On the way back to Williamsburg, Jack stopped at the house of charity at Brooklyn Bridge to gaze at what New Yorkers had christened “the breadline.” That day, the line of people hoping to raise a bowl of soup to their lips stretched around the block and disappeared out of sight. Jack recognized Isaac Sabrun, the storekeeper whose furniture business went bust not long after the stock market crash. He was dragging his feet, his gaze absent. A little farther back, he saw Frank Schneider, the River Street lawyer whose sizable investments turned to dust overnight. The poor man said that he joined the breadline after his wife died, but everyone in the line knew that, when he lost everything, she’d run off with a wealthy rancher from Nebraska. Behind Schneider, he spotted the well-known journalist Dave Leinmeyer, who reportedly lived under the bridge, and who’d let his beard and mustache grow so that he wouldn’t be recognized.

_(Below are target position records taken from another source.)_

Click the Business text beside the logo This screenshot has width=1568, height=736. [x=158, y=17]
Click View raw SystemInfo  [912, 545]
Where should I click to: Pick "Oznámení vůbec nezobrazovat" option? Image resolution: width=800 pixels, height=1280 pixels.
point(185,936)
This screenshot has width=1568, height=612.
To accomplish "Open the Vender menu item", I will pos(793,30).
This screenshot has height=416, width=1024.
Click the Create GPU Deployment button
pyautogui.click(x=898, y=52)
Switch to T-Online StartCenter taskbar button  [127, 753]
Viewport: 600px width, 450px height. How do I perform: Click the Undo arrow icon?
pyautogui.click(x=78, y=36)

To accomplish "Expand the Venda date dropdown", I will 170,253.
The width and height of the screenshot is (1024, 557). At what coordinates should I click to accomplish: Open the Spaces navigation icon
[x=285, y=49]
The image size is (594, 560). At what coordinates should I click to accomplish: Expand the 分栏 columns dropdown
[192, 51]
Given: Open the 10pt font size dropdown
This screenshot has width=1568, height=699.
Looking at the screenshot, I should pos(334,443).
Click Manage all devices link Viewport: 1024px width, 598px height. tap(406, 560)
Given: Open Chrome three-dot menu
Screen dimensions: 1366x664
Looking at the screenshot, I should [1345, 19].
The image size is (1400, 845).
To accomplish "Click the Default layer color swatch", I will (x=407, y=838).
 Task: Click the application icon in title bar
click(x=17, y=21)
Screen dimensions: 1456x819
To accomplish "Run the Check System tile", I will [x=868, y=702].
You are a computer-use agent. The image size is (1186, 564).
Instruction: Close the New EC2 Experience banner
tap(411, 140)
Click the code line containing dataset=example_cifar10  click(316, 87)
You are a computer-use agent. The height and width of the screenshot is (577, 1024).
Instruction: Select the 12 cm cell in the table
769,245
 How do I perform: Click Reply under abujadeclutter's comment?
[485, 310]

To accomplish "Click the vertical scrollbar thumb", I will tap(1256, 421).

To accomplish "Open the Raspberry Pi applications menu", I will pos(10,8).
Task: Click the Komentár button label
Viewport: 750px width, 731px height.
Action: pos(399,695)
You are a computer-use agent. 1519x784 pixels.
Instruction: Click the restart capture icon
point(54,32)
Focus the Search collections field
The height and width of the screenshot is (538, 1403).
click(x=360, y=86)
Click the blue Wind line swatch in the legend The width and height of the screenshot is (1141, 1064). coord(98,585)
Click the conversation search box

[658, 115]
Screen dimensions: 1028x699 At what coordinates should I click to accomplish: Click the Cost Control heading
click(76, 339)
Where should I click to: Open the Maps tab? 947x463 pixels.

Jack pitied them though his own stomach grumbled, imploring him to join them. He wondered whether he should listen to it for once. He hadn’t had a hot meal in weeks, yet something inside him stopped him from accepting charity. Doing so would have been to admit he had lost all hope as well as everything material.

He walked on, head down. He didn’t want anyone to see him gnaw at the scrap of bread he’d surreptitiously picked up from a coffeehouse table earlier that morning.